- Task directions
Look below for the line that has "Image resolution: width=980 pixels, height=549". Set down the lines from there through the line that has "Switch to the Deny", exactly as written.

(Dataset entries)

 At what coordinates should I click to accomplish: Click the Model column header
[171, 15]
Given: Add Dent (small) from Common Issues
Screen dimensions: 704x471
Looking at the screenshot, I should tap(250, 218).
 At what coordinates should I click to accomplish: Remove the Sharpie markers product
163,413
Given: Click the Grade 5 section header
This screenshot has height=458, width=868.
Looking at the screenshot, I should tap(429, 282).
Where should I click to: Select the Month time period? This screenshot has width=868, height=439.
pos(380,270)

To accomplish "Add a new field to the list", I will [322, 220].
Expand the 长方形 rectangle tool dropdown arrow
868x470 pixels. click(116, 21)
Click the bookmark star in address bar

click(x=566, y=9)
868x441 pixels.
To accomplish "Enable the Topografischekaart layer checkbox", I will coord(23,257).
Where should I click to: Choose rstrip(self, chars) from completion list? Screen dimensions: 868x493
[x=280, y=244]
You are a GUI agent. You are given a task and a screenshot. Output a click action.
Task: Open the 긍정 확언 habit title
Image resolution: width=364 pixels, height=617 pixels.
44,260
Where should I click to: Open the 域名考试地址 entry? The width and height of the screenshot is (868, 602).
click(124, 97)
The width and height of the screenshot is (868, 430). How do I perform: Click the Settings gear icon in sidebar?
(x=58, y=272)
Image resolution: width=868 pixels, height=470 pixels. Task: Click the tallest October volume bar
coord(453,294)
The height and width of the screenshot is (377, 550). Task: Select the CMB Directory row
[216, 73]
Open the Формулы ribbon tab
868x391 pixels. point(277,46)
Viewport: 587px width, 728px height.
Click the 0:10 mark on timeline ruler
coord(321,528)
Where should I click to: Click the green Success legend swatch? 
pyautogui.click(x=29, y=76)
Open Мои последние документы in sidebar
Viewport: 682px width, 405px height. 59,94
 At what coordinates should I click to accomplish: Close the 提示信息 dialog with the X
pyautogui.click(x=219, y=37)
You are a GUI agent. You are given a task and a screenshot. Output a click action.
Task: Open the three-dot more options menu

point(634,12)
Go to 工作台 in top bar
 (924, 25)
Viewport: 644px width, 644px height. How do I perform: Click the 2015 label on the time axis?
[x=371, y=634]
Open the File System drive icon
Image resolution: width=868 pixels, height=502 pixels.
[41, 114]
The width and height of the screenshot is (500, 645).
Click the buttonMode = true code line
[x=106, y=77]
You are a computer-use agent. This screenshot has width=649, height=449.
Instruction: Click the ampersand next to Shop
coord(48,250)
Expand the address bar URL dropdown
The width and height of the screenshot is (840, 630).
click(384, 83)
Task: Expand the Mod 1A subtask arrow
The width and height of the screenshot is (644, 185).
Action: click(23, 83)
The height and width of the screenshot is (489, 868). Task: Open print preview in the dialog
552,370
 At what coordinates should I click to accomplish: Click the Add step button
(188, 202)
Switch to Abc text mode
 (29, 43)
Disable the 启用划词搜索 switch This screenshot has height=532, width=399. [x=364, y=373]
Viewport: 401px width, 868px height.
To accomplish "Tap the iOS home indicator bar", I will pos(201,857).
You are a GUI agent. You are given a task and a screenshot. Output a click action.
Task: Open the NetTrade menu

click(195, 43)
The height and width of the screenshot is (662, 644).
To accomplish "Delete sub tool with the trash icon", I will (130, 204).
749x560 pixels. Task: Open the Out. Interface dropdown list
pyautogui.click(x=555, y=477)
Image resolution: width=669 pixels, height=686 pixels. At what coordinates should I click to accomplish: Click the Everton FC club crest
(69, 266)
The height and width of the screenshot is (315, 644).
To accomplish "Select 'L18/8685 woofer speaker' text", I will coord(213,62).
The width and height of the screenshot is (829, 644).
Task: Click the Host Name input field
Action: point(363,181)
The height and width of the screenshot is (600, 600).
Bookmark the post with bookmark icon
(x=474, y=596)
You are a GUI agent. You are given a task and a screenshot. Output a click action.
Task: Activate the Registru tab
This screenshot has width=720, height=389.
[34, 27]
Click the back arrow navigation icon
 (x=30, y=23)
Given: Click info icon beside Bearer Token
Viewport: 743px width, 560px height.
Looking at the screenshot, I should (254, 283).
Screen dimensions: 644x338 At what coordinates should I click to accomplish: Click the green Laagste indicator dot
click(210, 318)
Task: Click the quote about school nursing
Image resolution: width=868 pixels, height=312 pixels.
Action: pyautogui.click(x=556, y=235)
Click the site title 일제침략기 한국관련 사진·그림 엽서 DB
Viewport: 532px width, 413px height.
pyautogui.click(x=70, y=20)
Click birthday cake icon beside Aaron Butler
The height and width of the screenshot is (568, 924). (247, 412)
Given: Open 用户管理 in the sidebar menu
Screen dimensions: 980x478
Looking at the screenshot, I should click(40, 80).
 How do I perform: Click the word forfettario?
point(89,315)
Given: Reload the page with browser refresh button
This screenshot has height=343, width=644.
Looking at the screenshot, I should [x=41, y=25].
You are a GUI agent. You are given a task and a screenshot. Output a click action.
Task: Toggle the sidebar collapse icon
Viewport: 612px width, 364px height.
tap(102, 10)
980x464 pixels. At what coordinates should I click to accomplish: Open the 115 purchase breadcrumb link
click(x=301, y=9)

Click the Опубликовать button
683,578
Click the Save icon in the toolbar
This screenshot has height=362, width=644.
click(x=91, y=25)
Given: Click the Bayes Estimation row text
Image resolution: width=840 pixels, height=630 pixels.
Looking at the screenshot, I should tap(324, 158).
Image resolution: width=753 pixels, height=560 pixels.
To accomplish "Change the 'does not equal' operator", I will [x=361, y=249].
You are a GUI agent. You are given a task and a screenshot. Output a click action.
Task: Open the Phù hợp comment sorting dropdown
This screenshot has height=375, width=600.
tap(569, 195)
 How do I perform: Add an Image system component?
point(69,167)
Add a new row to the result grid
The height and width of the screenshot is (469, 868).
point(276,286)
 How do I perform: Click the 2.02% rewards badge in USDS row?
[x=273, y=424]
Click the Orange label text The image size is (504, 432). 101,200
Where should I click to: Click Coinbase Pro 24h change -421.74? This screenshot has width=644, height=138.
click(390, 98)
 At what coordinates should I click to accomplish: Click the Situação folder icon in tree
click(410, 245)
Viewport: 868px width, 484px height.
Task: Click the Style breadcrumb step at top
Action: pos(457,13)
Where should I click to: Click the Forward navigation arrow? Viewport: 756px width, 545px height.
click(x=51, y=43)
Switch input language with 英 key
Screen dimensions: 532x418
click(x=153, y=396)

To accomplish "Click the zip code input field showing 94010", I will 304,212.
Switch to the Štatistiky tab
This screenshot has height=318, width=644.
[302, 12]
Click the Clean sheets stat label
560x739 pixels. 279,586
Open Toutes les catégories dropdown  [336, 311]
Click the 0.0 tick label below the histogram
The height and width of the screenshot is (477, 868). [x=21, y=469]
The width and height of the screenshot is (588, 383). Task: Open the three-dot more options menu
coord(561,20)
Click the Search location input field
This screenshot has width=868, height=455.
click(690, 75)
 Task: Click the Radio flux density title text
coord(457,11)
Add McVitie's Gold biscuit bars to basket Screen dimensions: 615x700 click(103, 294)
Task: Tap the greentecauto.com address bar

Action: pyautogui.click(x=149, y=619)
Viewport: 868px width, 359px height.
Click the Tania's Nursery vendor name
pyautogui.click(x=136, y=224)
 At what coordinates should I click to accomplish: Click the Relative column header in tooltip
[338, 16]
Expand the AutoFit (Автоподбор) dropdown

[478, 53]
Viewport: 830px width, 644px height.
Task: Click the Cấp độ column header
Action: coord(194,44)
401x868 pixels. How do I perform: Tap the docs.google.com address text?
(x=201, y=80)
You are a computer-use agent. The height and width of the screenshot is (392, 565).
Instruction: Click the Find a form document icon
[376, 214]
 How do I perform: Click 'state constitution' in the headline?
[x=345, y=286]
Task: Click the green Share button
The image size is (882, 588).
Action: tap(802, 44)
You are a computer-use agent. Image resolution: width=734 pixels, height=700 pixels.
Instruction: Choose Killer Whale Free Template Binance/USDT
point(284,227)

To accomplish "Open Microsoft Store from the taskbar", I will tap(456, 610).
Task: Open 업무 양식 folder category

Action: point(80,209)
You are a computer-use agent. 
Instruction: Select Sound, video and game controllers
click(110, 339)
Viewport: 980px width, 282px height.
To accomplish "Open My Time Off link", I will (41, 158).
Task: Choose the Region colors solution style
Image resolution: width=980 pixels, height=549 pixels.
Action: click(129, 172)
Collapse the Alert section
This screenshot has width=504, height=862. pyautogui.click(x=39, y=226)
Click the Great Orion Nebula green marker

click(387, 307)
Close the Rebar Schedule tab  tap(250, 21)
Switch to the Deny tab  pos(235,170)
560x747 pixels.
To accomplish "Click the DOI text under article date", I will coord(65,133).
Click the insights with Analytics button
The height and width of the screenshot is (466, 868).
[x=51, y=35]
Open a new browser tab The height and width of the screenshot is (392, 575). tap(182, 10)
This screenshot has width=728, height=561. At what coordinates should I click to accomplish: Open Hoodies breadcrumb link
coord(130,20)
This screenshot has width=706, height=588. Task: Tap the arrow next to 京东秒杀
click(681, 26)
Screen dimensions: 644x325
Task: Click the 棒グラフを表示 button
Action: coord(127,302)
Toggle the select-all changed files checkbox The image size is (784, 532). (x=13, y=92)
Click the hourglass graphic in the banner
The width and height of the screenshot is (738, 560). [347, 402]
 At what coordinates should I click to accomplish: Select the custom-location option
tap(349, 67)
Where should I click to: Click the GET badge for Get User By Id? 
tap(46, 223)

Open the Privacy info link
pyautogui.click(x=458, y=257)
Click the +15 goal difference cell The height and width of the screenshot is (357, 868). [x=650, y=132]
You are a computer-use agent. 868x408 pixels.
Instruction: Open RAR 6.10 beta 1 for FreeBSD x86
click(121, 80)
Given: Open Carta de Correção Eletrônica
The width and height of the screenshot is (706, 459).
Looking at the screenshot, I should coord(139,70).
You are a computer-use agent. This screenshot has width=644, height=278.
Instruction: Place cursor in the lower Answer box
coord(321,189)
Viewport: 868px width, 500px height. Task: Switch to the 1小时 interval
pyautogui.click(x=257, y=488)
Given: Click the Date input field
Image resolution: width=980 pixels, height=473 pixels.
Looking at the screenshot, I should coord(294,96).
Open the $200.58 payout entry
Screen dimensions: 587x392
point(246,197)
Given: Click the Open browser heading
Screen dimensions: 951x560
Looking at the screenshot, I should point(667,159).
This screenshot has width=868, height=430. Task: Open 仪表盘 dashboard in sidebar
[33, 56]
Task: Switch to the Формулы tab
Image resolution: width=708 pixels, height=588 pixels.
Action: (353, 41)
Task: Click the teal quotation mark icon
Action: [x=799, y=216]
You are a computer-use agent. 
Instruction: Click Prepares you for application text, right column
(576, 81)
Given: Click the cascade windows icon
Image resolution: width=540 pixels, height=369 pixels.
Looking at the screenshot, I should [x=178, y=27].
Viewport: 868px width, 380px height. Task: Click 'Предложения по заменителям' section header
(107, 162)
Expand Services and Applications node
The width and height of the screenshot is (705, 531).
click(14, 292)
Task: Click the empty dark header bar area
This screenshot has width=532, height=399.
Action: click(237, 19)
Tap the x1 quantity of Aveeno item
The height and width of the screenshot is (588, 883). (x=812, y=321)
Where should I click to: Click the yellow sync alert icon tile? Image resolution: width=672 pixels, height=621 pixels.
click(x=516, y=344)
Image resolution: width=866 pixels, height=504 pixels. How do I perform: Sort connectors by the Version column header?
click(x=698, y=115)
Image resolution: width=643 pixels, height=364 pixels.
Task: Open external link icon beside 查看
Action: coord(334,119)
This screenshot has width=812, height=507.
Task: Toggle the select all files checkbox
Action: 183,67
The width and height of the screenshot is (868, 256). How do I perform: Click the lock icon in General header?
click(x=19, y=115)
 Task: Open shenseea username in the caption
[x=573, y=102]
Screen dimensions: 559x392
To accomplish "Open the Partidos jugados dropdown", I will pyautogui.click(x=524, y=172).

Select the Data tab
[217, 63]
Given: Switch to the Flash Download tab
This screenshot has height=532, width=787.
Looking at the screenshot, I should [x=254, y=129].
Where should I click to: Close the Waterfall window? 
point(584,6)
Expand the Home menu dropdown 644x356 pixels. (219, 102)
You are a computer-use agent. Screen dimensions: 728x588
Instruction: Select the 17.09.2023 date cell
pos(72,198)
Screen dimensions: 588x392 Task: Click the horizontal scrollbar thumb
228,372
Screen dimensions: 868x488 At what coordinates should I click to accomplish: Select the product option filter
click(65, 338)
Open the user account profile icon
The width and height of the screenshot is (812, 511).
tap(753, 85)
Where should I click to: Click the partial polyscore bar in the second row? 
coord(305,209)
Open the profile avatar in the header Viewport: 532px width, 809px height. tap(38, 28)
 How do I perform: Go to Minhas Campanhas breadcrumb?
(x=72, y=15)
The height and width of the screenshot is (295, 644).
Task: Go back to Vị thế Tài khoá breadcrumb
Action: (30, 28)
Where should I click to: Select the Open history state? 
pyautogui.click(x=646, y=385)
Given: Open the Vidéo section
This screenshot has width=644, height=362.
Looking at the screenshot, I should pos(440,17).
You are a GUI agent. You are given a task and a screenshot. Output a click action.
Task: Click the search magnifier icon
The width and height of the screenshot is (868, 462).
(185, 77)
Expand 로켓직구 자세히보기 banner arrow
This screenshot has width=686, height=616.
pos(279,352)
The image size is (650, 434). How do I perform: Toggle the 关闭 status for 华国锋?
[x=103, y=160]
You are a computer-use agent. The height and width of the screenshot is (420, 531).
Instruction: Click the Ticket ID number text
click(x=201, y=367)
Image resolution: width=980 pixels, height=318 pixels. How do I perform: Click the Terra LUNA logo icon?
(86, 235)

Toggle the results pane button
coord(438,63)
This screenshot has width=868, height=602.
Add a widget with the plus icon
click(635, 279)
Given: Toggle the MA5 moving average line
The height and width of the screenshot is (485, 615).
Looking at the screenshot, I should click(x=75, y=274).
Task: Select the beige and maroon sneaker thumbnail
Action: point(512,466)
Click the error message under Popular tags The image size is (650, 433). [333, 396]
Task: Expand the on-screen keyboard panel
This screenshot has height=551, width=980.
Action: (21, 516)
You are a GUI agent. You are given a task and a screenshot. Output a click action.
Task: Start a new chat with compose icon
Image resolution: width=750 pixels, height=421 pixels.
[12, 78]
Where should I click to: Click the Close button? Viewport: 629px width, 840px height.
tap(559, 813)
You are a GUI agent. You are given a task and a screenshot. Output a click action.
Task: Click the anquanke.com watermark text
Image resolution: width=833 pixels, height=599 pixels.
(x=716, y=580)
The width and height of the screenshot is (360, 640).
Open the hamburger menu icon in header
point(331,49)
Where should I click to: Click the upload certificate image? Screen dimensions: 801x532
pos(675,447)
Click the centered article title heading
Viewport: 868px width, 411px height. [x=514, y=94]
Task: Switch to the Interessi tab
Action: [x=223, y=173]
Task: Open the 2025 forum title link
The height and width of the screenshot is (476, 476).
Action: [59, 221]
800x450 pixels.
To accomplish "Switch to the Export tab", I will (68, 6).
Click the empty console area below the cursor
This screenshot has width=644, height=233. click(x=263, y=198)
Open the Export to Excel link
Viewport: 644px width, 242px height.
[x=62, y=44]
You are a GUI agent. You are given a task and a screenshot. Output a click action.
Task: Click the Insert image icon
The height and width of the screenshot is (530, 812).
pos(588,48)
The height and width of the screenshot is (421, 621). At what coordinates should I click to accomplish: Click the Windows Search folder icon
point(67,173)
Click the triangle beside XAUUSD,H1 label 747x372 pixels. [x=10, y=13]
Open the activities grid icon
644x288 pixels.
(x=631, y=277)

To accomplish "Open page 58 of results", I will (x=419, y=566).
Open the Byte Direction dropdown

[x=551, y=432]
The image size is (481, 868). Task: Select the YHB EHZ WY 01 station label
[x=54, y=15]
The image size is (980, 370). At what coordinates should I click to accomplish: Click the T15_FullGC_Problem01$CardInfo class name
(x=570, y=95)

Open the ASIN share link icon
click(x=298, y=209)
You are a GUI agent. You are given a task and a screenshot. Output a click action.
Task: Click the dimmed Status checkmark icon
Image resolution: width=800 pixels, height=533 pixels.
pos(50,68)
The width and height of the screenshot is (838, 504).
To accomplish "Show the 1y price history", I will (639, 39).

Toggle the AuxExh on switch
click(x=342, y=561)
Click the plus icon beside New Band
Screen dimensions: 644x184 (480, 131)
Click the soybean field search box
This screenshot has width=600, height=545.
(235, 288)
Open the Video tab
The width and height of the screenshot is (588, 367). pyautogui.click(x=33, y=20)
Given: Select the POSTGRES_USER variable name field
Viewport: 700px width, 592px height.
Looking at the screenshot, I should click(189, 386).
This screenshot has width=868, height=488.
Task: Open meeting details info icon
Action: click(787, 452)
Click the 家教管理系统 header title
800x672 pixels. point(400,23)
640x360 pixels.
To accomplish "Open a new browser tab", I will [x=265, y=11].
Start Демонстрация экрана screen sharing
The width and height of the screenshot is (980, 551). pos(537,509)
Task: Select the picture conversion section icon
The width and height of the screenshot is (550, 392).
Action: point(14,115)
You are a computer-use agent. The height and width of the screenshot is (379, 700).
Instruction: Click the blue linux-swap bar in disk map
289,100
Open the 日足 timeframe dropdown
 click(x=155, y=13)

- Expected answer
Image resolution: width=980 pixels, height=549 pixels.
Action: click(129, 172)
Collapse the Alert section
This screenshot has width=504, height=862. pyautogui.click(x=39, y=226)
Click the Great Orion Nebula green marker

click(387, 307)
Close the Rebar Schedule tab  tap(250, 21)
Switch to the Deny tab  pos(235,170)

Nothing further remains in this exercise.